§ **INFORMATION PROVIDED**:
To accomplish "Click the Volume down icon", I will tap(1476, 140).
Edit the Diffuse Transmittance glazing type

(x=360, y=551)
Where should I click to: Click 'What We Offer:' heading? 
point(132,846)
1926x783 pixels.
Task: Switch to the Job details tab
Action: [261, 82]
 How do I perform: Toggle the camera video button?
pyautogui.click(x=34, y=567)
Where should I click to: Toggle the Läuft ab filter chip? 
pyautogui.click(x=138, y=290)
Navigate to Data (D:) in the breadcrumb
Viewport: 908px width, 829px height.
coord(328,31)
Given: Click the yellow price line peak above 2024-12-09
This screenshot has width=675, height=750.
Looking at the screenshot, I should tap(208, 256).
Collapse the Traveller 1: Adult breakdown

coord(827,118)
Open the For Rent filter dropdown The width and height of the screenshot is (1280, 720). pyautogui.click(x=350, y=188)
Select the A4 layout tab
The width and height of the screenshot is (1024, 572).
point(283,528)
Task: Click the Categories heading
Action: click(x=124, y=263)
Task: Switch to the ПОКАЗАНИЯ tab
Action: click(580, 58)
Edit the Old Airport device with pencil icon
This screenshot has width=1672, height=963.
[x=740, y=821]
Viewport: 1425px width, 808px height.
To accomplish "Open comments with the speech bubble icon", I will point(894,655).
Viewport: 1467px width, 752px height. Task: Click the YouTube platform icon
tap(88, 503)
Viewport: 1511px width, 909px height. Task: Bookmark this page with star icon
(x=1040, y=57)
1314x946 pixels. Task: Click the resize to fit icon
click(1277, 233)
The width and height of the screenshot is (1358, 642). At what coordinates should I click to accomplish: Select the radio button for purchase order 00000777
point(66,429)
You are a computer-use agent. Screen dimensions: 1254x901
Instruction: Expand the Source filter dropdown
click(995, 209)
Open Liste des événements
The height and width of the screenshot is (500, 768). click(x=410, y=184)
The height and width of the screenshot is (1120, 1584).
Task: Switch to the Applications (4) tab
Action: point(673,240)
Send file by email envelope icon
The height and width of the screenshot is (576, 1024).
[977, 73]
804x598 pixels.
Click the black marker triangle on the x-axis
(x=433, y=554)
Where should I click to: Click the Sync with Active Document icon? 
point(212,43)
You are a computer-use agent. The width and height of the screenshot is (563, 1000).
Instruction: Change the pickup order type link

§ **TASK**:
Would you copy, unchanged, the stretch of the records above that begins at the line containing "Given: Click the" and ends at the line containing "Edit the Old Airport device with pencil icon", and only that?

§ **EXPECTED OUTPUT**:
Given: Click the yellow price line peak above 2024-12-09
This screenshot has width=675, height=750.
Looking at the screenshot, I should tap(208, 256).
Collapse the Traveller 1: Adult breakdown

coord(827,118)
Open the For Rent filter dropdown The width and height of the screenshot is (1280, 720). pyautogui.click(x=350, y=188)
Select the A4 layout tab
The width and height of the screenshot is (1024, 572).
point(283,528)
Task: Click the Categories heading
Action: click(x=124, y=263)
Task: Switch to the ПОКАЗАНИЯ tab
Action: click(580, 58)
Edit the Old Airport device with pencil icon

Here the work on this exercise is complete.